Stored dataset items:
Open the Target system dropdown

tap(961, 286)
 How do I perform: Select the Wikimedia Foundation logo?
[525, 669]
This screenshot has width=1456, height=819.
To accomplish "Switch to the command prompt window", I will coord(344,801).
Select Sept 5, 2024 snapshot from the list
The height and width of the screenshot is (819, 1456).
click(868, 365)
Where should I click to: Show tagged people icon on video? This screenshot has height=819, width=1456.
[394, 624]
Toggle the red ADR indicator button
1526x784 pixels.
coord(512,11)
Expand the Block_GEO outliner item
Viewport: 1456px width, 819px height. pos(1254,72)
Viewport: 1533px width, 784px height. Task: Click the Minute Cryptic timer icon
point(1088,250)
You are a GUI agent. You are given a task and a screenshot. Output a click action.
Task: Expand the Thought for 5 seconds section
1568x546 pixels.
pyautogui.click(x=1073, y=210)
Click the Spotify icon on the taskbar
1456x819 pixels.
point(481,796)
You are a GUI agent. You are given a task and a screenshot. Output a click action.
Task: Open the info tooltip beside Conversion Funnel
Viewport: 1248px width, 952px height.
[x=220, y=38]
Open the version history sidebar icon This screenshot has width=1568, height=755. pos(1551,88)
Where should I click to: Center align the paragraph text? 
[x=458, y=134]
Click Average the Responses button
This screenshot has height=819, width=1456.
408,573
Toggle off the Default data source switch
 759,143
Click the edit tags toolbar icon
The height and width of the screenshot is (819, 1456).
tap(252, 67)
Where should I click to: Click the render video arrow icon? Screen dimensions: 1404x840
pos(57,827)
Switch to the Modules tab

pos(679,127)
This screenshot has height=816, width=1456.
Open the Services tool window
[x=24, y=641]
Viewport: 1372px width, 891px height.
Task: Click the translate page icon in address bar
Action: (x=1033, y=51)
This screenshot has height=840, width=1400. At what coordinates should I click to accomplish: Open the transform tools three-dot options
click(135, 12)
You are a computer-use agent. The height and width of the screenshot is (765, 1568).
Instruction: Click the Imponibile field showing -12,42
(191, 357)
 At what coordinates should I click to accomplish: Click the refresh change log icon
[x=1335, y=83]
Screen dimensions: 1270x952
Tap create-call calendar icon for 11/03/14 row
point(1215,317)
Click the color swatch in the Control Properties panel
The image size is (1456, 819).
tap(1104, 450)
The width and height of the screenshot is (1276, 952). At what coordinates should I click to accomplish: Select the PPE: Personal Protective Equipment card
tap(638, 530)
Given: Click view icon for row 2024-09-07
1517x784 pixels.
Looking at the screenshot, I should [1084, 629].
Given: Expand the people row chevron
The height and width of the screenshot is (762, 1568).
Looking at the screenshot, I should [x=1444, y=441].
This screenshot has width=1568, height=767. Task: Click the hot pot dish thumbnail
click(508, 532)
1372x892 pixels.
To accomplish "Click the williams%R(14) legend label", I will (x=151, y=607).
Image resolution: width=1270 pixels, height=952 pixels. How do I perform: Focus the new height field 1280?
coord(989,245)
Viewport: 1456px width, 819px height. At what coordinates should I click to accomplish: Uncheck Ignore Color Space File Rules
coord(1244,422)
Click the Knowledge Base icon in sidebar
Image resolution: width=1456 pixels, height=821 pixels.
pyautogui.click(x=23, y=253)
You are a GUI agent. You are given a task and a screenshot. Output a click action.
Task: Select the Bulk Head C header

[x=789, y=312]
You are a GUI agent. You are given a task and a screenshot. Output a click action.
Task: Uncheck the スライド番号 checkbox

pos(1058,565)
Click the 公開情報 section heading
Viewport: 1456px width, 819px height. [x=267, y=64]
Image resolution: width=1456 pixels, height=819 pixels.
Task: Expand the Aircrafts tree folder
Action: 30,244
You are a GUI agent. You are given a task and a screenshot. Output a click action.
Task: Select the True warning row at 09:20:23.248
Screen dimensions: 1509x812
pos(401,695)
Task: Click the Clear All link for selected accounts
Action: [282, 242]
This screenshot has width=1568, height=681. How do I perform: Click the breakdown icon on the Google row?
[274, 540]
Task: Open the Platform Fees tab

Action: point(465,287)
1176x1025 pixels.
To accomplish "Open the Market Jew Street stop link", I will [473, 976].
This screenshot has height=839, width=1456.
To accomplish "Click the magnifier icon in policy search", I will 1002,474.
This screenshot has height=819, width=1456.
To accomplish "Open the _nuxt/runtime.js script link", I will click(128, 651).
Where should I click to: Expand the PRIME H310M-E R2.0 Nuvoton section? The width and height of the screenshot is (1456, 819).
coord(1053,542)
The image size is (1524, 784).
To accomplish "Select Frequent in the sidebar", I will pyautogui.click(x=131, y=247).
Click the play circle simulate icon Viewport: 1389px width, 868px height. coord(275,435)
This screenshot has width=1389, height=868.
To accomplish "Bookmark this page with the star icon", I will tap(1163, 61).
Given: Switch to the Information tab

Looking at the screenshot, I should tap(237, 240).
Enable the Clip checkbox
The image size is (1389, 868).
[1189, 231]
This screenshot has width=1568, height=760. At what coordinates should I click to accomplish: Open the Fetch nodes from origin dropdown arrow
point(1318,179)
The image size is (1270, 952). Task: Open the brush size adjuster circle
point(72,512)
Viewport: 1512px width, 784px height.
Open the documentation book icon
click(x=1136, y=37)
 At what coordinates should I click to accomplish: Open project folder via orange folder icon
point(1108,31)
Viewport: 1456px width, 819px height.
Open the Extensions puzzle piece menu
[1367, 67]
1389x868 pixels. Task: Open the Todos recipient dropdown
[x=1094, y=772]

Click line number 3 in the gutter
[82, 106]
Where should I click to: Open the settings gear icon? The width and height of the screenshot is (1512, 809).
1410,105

• _EXERCISE OBJECTIVE_: Reproduce the data shown above in its entirety, keeping each word as it is.

• _EXERCISE SOLUTION_:
Open the Target system dropdown

tap(961, 286)
 How do I perform: Select the Wikimedia Foundation logo?
[525, 669]
This screenshot has width=1456, height=819.
To accomplish "Switch to the command prompt window", I will coord(344,801).
Select Sept 5, 2024 snapshot from the list
The height and width of the screenshot is (819, 1456).
click(868, 365)
Where should I click to: Show tagged people icon on video? This screenshot has height=819, width=1456.
[394, 624]
Toggle the red ADR indicator button
1526x784 pixels.
coord(512,11)
Expand the Block_GEO outliner item
Viewport: 1456px width, 819px height. pos(1254,72)
Viewport: 1533px width, 784px height. Task: Click the Minute Cryptic timer icon
point(1088,250)
You are a GUI agent. You are given a task and a screenshot. Output a click action.
Task: Expand the Thought for 5 seconds section
1568x546 pixels.
pyautogui.click(x=1073, y=210)
Click the Spotify icon on the taskbar
1456x819 pixels.
point(481,796)
You are a GUI agent. You are given a task and a screenshot. Output a click action.
Task: Open the info tooltip beside Conversion Funnel
Viewport: 1248px width, 952px height.
[x=220, y=38]
Open the version history sidebar icon This screenshot has width=1568, height=755. pos(1551,88)
Where should I click to: Center align the paragraph text? 
[x=458, y=134]
Click Average the Responses button
This screenshot has height=819, width=1456.
408,573
Toggle off the Default data source switch
 759,143
Click the edit tags toolbar icon
The height and width of the screenshot is (819, 1456).
tap(252, 67)
Where should I click to: Click the render video arrow icon? Screen dimensions: 1404x840
pos(57,827)
Switch to the Modules tab

pos(679,127)
This screenshot has height=816, width=1456.
Open the Services tool window
[x=24, y=641]
Viewport: 1372px width, 891px height.
Task: Click the translate page icon in address bar
Action: (x=1033, y=51)
This screenshot has height=840, width=1400. At what coordinates should I click to accomplish: Open the transform tools three-dot options
click(135, 12)
You are a computer-use agent. The height and width of the screenshot is (765, 1568).
Instruction: Click the Imponibile field showing -12,42
(191, 357)
 At what coordinates should I click to accomplish: Click the refresh change log icon
[x=1335, y=83]
Screen dimensions: 1270x952
Tap create-call calendar icon for 11/03/14 row
point(1215,317)
Click the color swatch in the Control Properties panel
The image size is (1456, 819).
tap(1104, 450)
The width and height of the screenshot is (1276, 952). At what coordinates should I click to accomplish: Select the PPE: Personal Protective Equipment card
tap(638, 530)
Given: Click view icon for row 2024-09-07
1517x784 pixels.
Looking at the screenshot, I should [1084, 629].
Given: Expand the people row chevron
The height and width of the screenshot is (762, 1568).
Looking at the screenshot, I should [x=1444, y=441].
This screenshot has width=1568, height=767. Task: Click the hot pot dish thumbnail
click(508, 532)
1372x892 pixels.
To accomplish "Click the williams%R(14) legend label", I will (x=151, y=607).
Image resolution: width=1270 pixels, height=952 pixels. How do I perform: Focus the new height field 1280?
coord(989,245)
Viewport: 1456px width, 819px height. At what coordinates should I click to accomplish: Uncheck Ignore Color Space File Rules
coord(1244,422)
Click the Knowledge Base icon in sidebar
Image resolution: width=1456 pixels, height=821 pixels.
pyautogui.click(x=23, y=253)
You are a GUI agent. You are given a task and a screenshot. Output a click action.
Task: Select the Bulk Head C header

[x=789, y=312]
You are a GUI agent. You are given a task and a screenshot. Output a click action.
Task: Uncheck the スライド番号 checkbox

pos(1058,565)
Click the 公開情報 section heading
Viewport: 1456px width, 819px height. [x=267, y=64]
Image resolution: width=1456 pixels, height=819 pixels.
Task: Expand the Aircrafts tree folder
Action: 30,244
You are a GUI agent. You are given a task and a screenshot. Output a click action.
Task: Select the True warning row at 09:20:23.248
Screen dimensions: 1509x812
pos(401,695)
Task: Click the Clear All link for selected accounts
Action: [282, 242]
This screenshot has width=1568, height=681. How do I perform: Click the breakdown icon on the Google row?
[274, 540]
Task: Open the Platform Fees tab

Action: point(465,287)
1176x1025 pixels.
To accomplish "Open the Market Jew Street stop link", I will [473, 976].
This screenshot has height=839, width=1456.
To accomplish "Click the magnifier icon in policy search", I will 1002,474.
This screenshot has height=819, width=1456.
To accomplish "Open the _nuxt/runtime.js script link", I will click(128, 651).
Where should I click to: Expand the PRIME H310M-E R2.0 Nuvoton section? The width and height of the screenshot is (1456, 819).
coord(1053,542)
The image size is (1524, 784).
To accomplish "Select Frequent in the sidebar", I will pyautogui.click(x=131, y=247).
Click the play circle simulate icon Viewport: 1389px width, 868px height. coord(275,435)
This screenshot has width=1389, height=868.
To accomplish "Bookmark this page with the star icon", I will tap(1163, 61).
Given: Switch to the Information tab

Looking at the screenshot, I should tap(237, 240).
Enable the Clip checkbox
The image size is (1389, 868).
[1189, 231]
This screenshot has width=1568, height=760. At what coordinates should I click to accomplish: Open the Fetch nodes from origin dropdown arrow
point(1318,179)
The image size is (1270, 952). Task: Open the brush size adjuster circle
point(72,512)
Viewport: 1512px width, 784px height.
Open the documentation book icon
click(x=1136, y=37)
 At what coordinates should I click to accomplish: Open project folder via orange folder icon
point(1108,31)
Viewport: 1456px width, 819px height.
Open the Extensions puzzle piece menu
[1367, 67]
1389x868 pixels. Task: Open the Todos recipient dropdown
[x=1094, y=772]

Click line number 3 in the gutter
[82, 106]
Where should I click to: Open the settings gear icon? The width and height of the screenshot is (1512, 809).
1410,105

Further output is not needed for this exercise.